Sure, no prob. I think ATM your circuit works because the very low input bias current of the TL074 takes ages to discharge the 470uF cap, but eventually, it will hit one of the rails.
 
abbey road d enfer said:
Sure, no prob. I think ATM your circuit works because the very low input bias current of the TL074 takes ages to discharge the 470uF cap, but eventually, it will hit one of the rails.

Thank you for helping me understand this - I added it.

abbey road d enfer said:
That seems to indicate  capacitive leakage between the high level stages and the recovery amp. Shielding is necessary. I think the drive and recovery circuits should be separated on two different breadboards for proper evaluation.

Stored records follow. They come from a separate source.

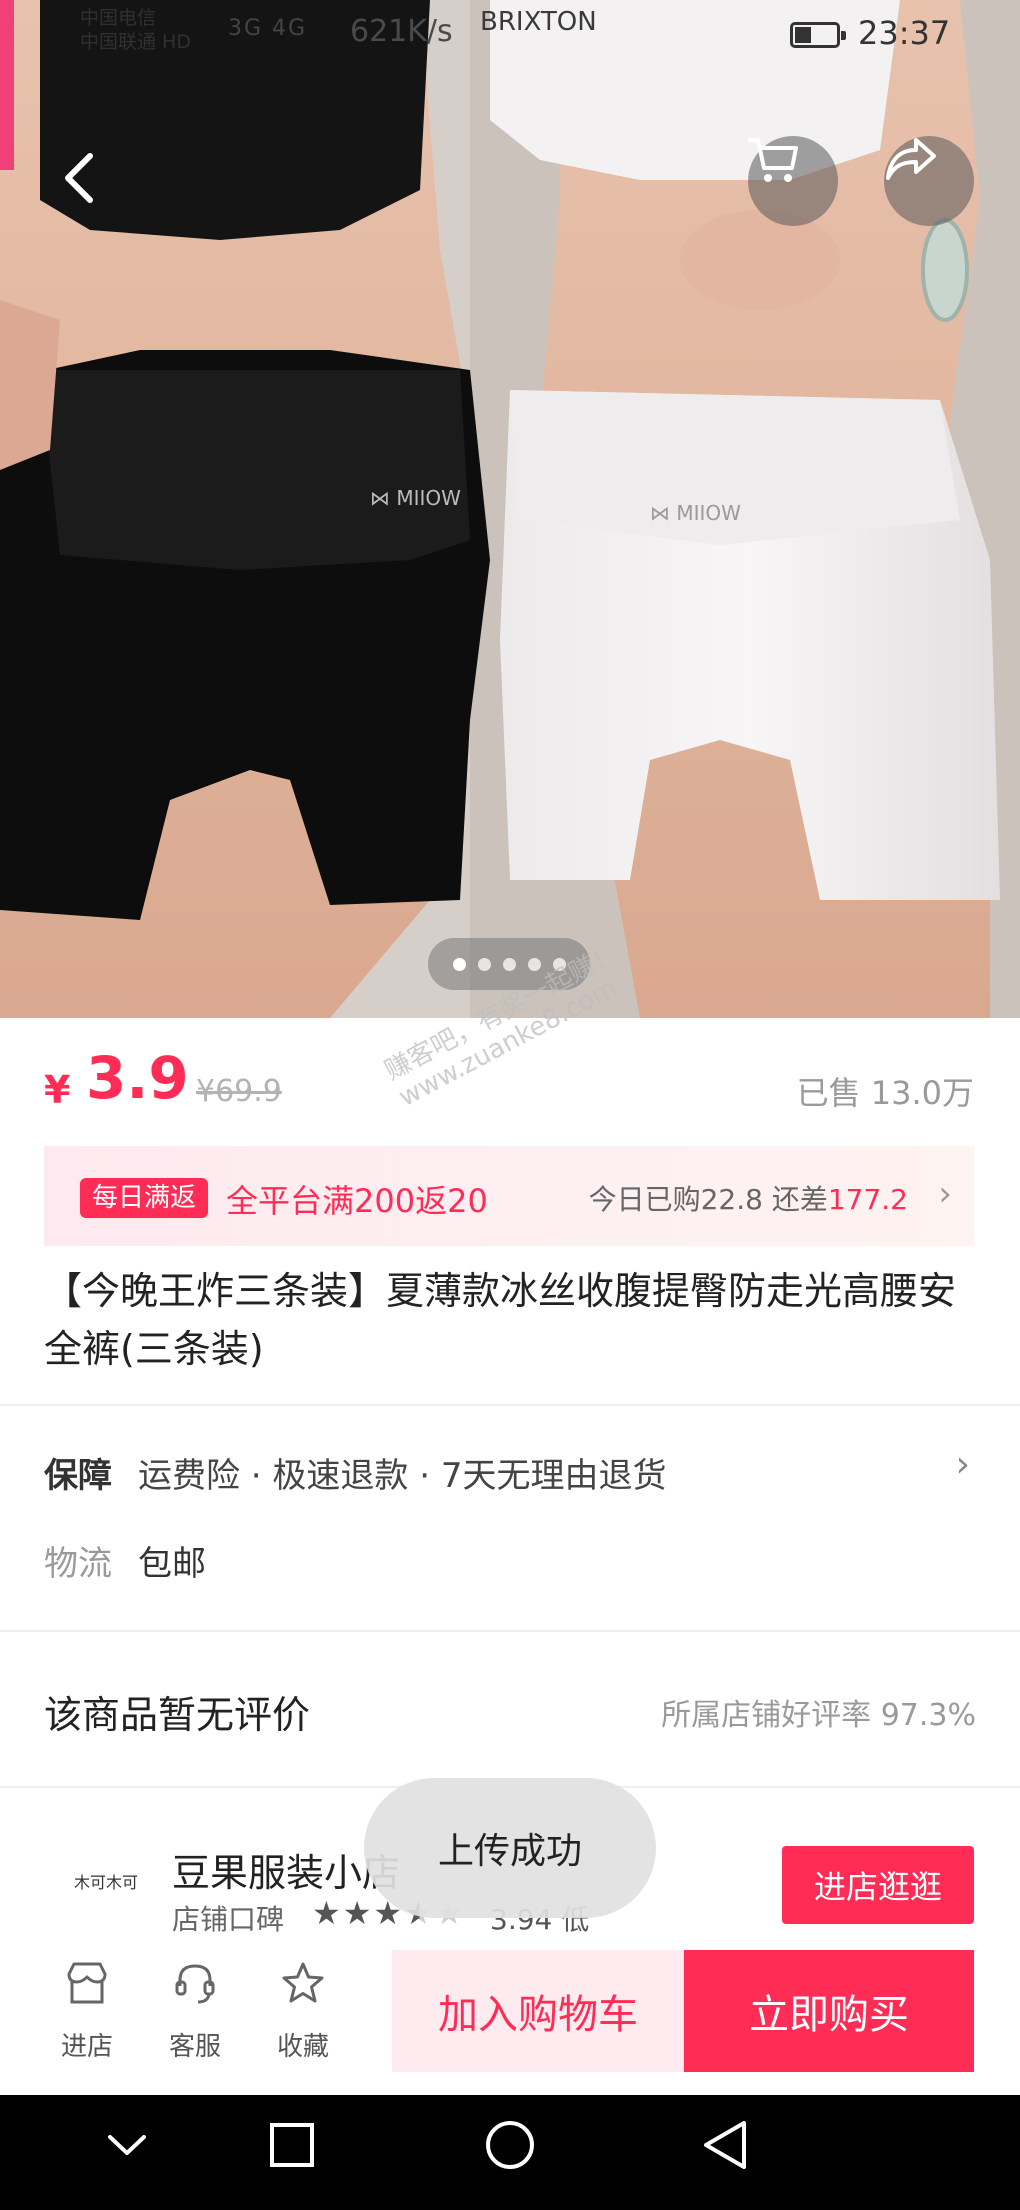 This screenshot has height=2210, width=1020. What do you see at coordinates (929, 181) in the screenshot?
I see `share-button` at bounding box center [929, 181].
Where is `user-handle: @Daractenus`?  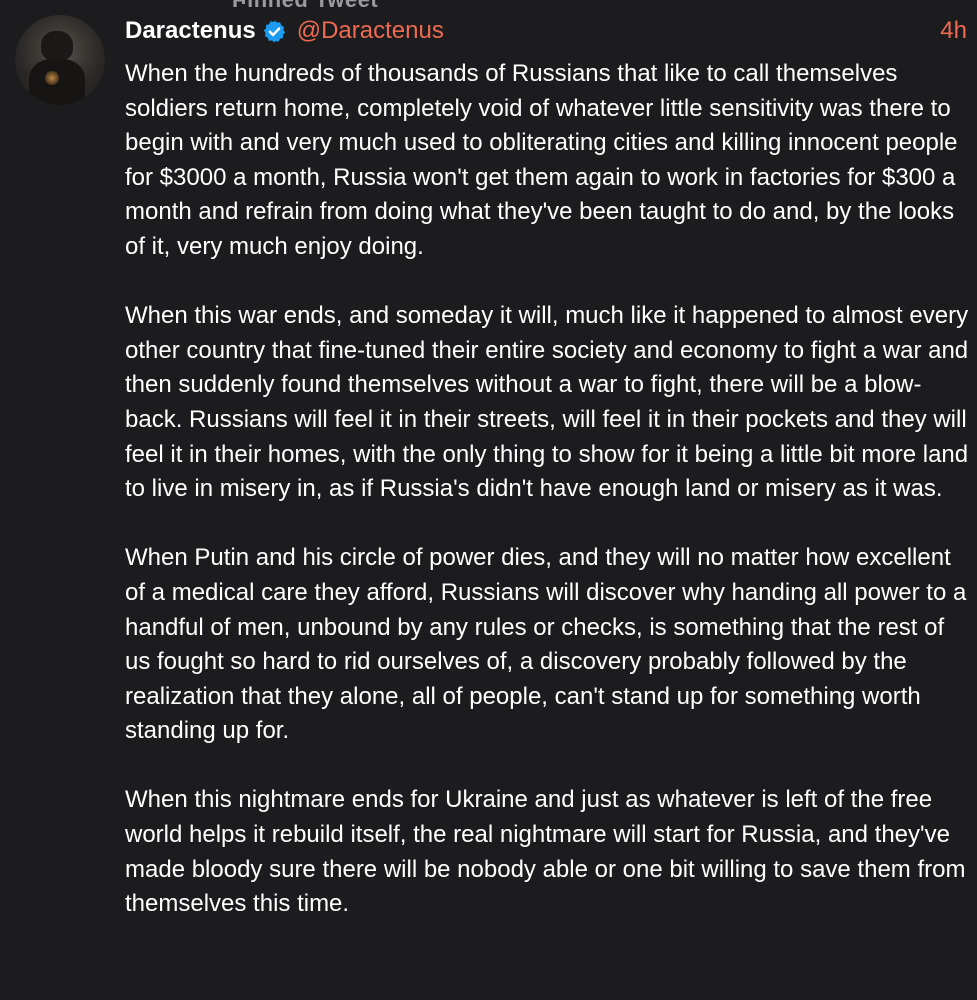 user-handle: @Daractenus is located at coordinates (370, 31).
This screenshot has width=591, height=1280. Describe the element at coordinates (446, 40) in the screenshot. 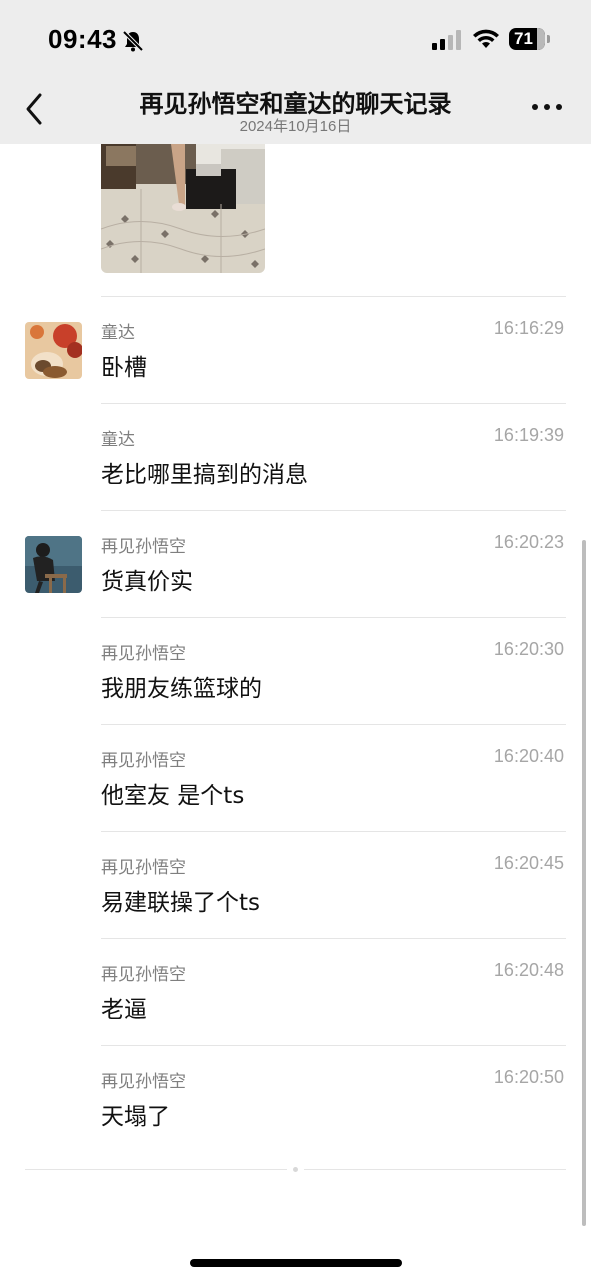

I see `signal-icon` at that location.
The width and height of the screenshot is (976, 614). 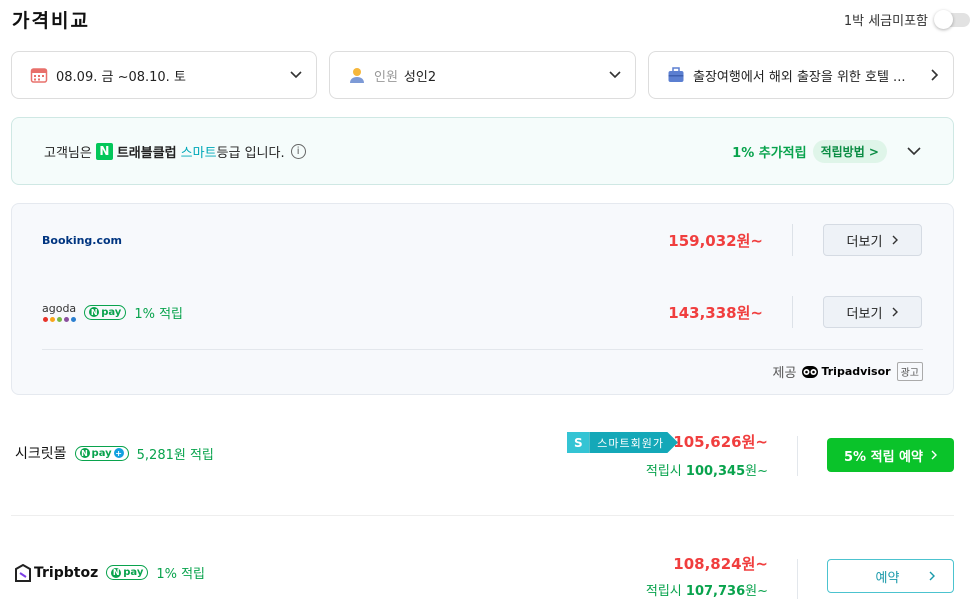 I want to click on naver-n-icon: N, so click(x=104, y=151).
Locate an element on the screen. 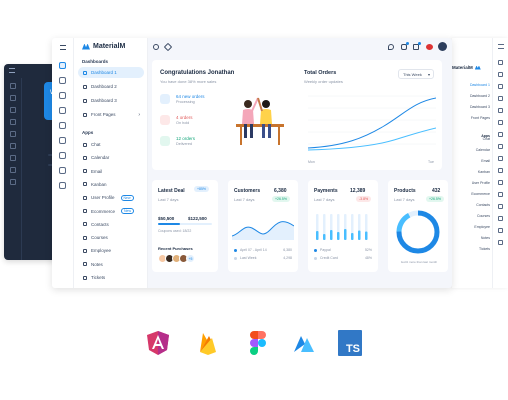 The height and width of the screenshot is (400, 508). sidebar-item-app: Tickets is located at coordinates (111, 278).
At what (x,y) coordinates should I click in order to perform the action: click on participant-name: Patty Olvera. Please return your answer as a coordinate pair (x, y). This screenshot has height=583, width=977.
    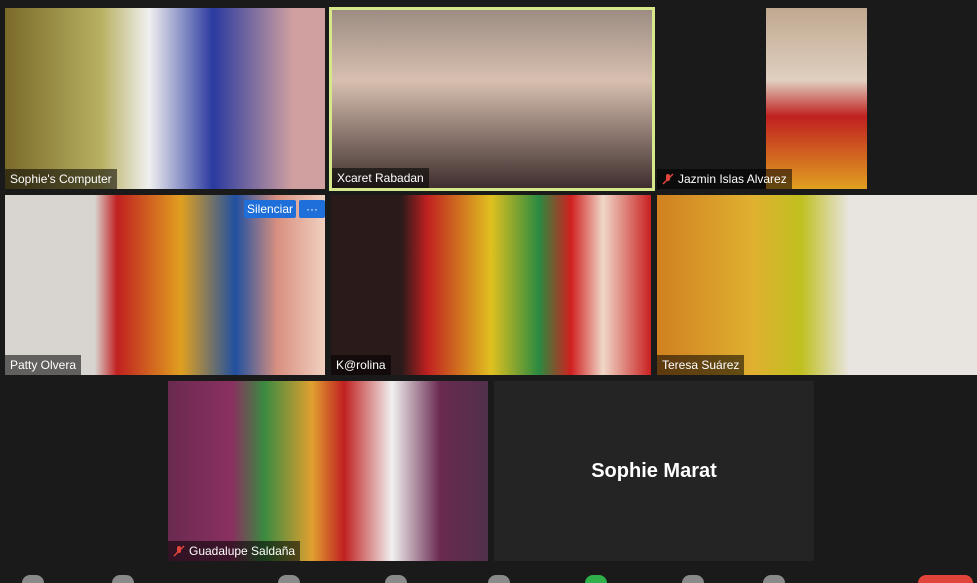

I went ahead and breadboarded the recovery stage and moved it away and it solved the coupling issue. I'd love to leave it on the one board and do something clever to isolate the stages, but I don't have much room left to maneuver. If I need to, I can rebuild the recovery stage on a separate piece of perf board. Any suggestions for things to try before I go that route?

Thank you again,

Ben

 
plumsolly said:
I went ahead and breadboarded the recovery stage and moved it away and it solved the coupling issue. I'd love to leave it on the one board and do something clever to isolate the stages, but I don't have much room left to maneuver. If I need to, I can rebuild the recovery stage on a separate piece of perf board. Any suggestions for things to try before I go that route?
You have to learn about electrostatic shielding. Make sure sensitive lines are not too close to high-level ones and insert grounded shields.
 
@plumsolly Did you ever get this unit completed? I've been trying to find basically the exact same thing but I'm not experienced enough to do the R&D that's needed for this project. I would love to find a working model to build!